In 1990, Sony Music established the Legacy imprint to mine their vast 100-year-plus-old catalog, releasing such highly acclaimed compilations as Robert Johnson’s The Complete Recordings, the Bob Dylan Bootleg series of rarities and live recordings, and the ongoing all-encompassing Miles Davis sessions.
Sony Music’s merger earlier this year with BMG added more titles to Legacy’s impressive reservoir. “Obviously now we’ve got even greater depth,” notes Adam Block, Legacy’s general manager.
Not to be outdone, Universal Music Enterprises has not one, but two labels devoted to archival exploitation: Chronicles — and in a competitive nod to Rhino — Hip-O.
Determining which projects get the deluxe treatment is dependent on a number of factors, says Legacy’s Block, whose upcoming label projects include a five-disc CD/DVD rarities retrospective from Billy Joel called My Lives and a double-disc 30th anniversary edition of Patti Smith‘s Horses.
“To some degree, the decisions are made intuitively. In other instances, we are opportunists. There’s a constant and ongoing assessment of the entire catalog for their critical relevance, their commercial relevance or ideally both. At the end of the day, there is a business to this art. Ultimately, finding that balance between art and commerce figures into all of our decisions.”
Although each label rep declined to disclose what percentage their imprints contribute to the corporate bottom line, one can assume it’s substantial: Universal, Rhino and Legacy each release a minimum of 150 projects per year, with the numbers maxing out at closer to 300.
According to Block, loyal fans are the primary consumer targets; however, he notes his label is always on the lookout to expand an audience.
“Whether you’re talking about Frank Sinatra or AC/DC or Barry Manilow or RUN-DMC, we attempt to identify and reach the existing core first and then build it out from there,” he declares.
Box sets and greatest hits packages aren’t necessarily cheap to produce. Projects can take anywhere from six months to several years to research, clear and compile — and there’s always the unexpected prospect of a delay.

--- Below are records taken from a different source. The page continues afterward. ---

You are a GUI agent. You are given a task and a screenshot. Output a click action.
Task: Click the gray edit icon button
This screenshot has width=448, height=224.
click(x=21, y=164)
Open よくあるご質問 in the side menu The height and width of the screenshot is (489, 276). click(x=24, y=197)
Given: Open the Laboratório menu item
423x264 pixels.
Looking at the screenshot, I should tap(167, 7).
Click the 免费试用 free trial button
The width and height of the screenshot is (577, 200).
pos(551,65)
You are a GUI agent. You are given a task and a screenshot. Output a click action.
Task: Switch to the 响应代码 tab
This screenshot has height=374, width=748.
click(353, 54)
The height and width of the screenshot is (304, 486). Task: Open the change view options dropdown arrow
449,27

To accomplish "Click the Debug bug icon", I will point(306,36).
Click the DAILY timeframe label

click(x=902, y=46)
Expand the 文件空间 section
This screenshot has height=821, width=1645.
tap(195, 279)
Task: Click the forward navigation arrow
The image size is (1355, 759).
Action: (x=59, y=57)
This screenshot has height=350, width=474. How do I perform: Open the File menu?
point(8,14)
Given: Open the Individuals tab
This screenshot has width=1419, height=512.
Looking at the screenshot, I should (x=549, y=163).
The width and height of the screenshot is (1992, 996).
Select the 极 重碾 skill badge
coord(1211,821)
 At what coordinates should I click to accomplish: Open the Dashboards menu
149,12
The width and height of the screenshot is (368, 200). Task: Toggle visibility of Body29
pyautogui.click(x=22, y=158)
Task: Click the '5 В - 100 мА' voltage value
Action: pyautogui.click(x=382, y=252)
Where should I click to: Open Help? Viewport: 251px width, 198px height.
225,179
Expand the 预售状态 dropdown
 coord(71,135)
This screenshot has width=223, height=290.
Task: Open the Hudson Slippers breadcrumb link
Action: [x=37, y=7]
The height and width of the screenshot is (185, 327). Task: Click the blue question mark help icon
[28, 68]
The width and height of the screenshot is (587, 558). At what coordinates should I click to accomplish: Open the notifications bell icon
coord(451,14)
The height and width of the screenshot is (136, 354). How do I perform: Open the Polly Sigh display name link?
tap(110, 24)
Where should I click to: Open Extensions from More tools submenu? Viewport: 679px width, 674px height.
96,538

“There are a lot of things out there that you’d like to license that for various reasons can’t be done,” says Pat Lawrence, vice president of A&R for Universal Music Enterprises, whose label is prepping a DualDisc of Lynyrd Skynyrd’s Gimme Back My Bullets that features a live BBC concert performance.
“Often it’s just a matter that it can’t be done now, so the rules may change again in two, three or five years.”
There’s also the challenge of turning a decent profit. “You put a lot of your costs into making the package hum,” Rhino’s Gore explains. “What we try to do is make a compelling package, have great notes, the right music in it and all of that adds up in many cases to not the greatest of margins.”
Wherever possible, the labels are also trying to keep the artists or their estate happy, though that’s not always possible.
“If we’re working with an artist, we’re deferring to that artist,” says Legacy’s Block. “That’s our policy. But an artist may not feel it’s the right time to do something or there are occasionally contractual issues that come up. However, we think that those relationships only legitimize what we’re doing.”
When it all finally comes together, Rhino’s Gore says it’s the fan base that will let them know if packages like Ray Charles’ Pure Genius live up to their expectations.
“We usually hear about it,” he says. “We have a pretty active Web site where people will tell us whether we’re doing a good or bad job.”
(Nick Krewen is a Toronto-based journalist who has written for The Toronto Star, TV Guide, Billboard, Country Music and was a consultant for the National Film Board’s music industry documentary Dream Machine.)